FIGURE 1:

Aurora kinases phosphorylate Kif2a on T70. (A) Alignment of putative Aurora consensus sites on Kif2a with their homologous MCAK phosphorylation sites. The putative phosphorylated residue is shown in red. (B) Immunoblot of anti-pT70 Kif2a antibody against three Xenopus extracts. CSF, cytostatic factor–arrested egg extract; IE, interphase extract; MOE, mature ooctye extract. Note that that the antibody weakly recognizes a protein at the expected molecular weight of Kif2a at 85 kDa in CSF, but this is much stronger in the MOE, where phosphatases are inhibited by the addition of microcystin. Our interpretation is that only a small portion of Kif2a is phosphorylated in CSF, which lack centromeres. (C) Kinase assay using phosphoantibodies against pT70 shows that Aurora A in this case can phosphorylate Kif2a more efficiently than Aurora B/INCENPin box. This assay also shows that when these two kinases are mixed, the substrate is phosphorylated less than with Aurora A alone. (D) Immunofluorescence in Xenopus S3 cells shows localization of pT70 Kif2a to spindle poles during prometaphase and metaphase and to the spindle midzone during anaphase. Green, pT70; red, Ndc80 (kinetochores).
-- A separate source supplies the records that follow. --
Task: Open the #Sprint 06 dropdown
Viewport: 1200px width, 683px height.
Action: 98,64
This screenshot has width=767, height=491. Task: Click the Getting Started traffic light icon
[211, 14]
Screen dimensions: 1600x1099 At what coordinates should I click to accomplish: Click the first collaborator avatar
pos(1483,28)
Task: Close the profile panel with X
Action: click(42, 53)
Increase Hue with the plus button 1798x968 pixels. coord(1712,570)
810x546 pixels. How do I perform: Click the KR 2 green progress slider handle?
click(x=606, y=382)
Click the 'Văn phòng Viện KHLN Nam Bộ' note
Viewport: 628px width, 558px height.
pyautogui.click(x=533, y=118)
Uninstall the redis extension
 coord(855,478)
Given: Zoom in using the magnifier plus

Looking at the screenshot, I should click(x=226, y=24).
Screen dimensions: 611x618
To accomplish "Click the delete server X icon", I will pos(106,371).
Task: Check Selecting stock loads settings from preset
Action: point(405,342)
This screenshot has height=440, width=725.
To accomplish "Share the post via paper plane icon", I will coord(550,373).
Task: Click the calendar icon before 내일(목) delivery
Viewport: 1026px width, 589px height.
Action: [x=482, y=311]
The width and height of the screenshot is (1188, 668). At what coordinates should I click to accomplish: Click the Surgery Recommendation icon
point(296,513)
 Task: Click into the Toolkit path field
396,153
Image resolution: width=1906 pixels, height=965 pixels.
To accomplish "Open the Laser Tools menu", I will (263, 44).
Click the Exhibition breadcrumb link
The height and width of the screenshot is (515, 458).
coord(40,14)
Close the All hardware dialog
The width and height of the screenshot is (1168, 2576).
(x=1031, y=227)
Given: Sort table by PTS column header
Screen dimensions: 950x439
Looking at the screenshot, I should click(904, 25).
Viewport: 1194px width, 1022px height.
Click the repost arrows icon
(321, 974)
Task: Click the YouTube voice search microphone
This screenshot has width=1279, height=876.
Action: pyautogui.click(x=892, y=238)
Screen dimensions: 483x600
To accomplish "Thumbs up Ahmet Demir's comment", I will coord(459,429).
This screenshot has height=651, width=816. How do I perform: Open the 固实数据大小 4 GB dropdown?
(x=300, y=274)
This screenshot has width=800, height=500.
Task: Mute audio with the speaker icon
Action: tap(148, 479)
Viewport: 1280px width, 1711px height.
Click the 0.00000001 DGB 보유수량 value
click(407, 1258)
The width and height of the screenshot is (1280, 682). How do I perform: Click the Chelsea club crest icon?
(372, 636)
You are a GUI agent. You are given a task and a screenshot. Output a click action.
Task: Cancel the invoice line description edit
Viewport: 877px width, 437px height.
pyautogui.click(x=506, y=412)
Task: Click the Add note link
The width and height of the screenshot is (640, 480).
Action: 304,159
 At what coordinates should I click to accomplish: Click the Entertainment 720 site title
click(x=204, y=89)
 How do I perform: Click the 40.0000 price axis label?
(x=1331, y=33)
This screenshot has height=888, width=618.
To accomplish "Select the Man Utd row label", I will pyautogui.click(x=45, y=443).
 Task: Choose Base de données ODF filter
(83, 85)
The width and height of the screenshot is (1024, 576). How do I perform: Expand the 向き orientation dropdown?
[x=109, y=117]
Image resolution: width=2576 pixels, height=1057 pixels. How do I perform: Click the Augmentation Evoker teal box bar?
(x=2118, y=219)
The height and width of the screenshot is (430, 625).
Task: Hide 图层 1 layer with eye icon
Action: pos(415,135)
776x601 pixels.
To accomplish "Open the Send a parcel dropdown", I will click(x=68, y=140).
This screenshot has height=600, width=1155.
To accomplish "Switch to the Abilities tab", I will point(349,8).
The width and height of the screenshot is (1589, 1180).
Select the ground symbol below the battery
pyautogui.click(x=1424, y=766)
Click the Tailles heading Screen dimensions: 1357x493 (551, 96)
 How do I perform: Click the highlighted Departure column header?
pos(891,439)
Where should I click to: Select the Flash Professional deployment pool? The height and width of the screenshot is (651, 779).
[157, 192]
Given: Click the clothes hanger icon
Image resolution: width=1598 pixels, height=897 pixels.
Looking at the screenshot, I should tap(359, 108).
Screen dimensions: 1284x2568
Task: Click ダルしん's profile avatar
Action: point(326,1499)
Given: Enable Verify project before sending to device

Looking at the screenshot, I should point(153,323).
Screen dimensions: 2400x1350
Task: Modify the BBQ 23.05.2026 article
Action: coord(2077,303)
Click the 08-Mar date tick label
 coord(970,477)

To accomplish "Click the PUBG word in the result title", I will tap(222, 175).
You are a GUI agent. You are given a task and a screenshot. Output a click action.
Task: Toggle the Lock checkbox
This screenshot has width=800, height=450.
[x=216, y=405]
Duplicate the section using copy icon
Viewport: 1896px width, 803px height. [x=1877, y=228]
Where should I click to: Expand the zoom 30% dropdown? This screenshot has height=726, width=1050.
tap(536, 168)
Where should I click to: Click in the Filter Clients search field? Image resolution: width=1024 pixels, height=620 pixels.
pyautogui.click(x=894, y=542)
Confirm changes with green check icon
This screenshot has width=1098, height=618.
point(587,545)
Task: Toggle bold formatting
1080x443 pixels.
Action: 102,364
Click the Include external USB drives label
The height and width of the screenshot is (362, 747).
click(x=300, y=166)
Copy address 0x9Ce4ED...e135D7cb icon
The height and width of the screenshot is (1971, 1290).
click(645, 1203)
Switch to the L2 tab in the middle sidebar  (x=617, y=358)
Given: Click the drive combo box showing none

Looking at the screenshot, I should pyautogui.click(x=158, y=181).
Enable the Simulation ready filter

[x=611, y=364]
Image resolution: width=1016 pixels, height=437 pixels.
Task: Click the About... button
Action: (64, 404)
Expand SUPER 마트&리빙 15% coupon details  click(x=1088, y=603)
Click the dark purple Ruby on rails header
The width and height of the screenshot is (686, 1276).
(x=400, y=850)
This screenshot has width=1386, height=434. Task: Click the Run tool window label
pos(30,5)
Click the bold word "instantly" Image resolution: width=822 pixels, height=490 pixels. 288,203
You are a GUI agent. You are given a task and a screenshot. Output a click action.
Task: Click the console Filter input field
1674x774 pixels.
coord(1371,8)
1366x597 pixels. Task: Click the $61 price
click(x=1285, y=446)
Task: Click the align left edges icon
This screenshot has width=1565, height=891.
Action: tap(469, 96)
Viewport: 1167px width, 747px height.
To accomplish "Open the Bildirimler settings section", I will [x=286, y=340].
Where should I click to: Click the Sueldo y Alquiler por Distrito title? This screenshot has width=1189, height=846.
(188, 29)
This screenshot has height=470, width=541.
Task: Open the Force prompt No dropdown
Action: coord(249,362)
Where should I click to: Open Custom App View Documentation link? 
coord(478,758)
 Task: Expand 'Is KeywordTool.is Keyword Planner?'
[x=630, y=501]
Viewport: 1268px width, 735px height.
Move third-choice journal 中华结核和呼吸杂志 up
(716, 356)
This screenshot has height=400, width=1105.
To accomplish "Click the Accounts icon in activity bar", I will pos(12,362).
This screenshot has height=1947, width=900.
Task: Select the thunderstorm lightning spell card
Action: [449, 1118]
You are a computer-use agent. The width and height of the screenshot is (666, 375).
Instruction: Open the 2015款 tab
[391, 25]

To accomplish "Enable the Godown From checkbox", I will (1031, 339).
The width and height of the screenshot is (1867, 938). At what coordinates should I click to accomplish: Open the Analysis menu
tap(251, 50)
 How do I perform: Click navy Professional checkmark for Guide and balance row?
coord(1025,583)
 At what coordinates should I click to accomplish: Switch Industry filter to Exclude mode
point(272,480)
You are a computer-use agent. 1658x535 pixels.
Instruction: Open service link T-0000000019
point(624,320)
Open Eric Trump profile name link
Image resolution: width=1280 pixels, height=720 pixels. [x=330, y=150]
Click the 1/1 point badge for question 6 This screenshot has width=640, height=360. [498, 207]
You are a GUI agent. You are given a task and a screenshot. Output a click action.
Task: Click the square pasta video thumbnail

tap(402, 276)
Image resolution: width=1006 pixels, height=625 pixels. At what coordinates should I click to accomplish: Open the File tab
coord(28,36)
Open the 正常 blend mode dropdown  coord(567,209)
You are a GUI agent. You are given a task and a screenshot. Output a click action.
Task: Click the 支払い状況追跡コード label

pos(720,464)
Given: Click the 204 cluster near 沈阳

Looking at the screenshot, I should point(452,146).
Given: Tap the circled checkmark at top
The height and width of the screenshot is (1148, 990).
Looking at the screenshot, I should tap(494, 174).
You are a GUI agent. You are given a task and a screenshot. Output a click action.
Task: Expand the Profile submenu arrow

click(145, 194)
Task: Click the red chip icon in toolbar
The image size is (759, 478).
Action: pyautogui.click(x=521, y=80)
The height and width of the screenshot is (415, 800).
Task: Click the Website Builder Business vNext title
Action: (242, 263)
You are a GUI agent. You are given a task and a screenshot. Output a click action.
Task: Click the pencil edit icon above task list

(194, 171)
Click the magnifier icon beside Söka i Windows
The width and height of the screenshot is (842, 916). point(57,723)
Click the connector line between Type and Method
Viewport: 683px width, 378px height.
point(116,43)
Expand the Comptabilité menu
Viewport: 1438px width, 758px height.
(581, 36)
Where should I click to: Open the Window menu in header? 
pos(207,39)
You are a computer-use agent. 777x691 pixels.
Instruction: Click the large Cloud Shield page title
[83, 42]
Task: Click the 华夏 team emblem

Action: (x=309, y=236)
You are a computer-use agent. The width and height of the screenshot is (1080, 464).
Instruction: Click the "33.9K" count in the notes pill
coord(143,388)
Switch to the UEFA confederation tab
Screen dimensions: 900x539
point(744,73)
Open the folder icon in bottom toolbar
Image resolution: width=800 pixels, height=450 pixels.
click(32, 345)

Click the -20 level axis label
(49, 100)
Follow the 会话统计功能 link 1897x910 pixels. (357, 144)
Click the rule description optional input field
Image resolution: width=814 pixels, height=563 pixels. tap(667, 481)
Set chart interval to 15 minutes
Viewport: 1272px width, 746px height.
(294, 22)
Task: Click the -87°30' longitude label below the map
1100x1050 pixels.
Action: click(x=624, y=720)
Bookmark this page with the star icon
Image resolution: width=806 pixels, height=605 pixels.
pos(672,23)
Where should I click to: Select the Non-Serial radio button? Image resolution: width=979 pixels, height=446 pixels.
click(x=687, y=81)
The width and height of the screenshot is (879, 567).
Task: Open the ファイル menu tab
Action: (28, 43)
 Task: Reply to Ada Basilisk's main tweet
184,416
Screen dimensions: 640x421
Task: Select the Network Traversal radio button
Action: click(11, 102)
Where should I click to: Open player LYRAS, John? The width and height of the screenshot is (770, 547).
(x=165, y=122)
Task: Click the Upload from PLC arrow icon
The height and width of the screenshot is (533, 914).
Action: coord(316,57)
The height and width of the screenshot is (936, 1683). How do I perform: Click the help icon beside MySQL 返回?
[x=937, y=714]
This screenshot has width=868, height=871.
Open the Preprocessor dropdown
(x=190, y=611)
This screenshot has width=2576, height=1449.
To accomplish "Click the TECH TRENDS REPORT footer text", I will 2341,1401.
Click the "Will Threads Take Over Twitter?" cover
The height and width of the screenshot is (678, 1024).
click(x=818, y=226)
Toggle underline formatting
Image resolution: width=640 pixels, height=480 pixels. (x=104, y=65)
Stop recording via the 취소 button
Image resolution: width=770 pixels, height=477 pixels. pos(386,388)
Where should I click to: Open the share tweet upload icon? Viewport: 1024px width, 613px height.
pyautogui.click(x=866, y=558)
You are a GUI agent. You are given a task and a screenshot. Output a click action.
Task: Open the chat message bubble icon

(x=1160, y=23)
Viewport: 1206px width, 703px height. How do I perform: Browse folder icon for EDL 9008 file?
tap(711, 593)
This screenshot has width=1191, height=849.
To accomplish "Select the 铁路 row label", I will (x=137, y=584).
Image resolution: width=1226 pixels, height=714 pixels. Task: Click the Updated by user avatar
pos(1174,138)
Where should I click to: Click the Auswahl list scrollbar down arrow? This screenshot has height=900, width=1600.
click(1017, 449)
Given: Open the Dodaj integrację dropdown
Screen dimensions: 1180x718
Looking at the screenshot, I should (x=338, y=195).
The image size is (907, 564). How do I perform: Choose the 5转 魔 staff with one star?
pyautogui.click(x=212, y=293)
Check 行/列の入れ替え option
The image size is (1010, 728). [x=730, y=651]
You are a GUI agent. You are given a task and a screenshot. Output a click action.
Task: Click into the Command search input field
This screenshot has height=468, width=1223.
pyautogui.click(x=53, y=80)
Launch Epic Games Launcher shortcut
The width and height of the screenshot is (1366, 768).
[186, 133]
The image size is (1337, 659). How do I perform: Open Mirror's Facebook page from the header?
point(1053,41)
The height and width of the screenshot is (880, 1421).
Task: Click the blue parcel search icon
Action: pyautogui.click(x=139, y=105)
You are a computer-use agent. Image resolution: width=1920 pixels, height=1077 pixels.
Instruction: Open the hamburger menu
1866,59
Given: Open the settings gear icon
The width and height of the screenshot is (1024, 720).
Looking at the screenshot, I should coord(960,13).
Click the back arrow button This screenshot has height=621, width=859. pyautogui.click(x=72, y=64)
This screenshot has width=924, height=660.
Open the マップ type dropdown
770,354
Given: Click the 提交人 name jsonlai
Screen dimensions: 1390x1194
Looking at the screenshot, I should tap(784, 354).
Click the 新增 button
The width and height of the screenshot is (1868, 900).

Note that Kif2a localizes to centromeres in these cells (Supplemental Figure 8 in Knowlton et al., 2009), and therefore the absence of staining is not due to absence of Kif2a at these sites. (E) Sperm were added to Xenopus CSFs, and the resulting spindles were spun onto coverslips and stained for pT70. In extracts, pT70 Kif2a is localized to spindle poles and chromatin and enriched at centromeres. pT70 is dependent on Aurora activity, as this staining pattern is lost in the presence of Hesperadin. Red, pT70; blue, DNA; green, microtubules.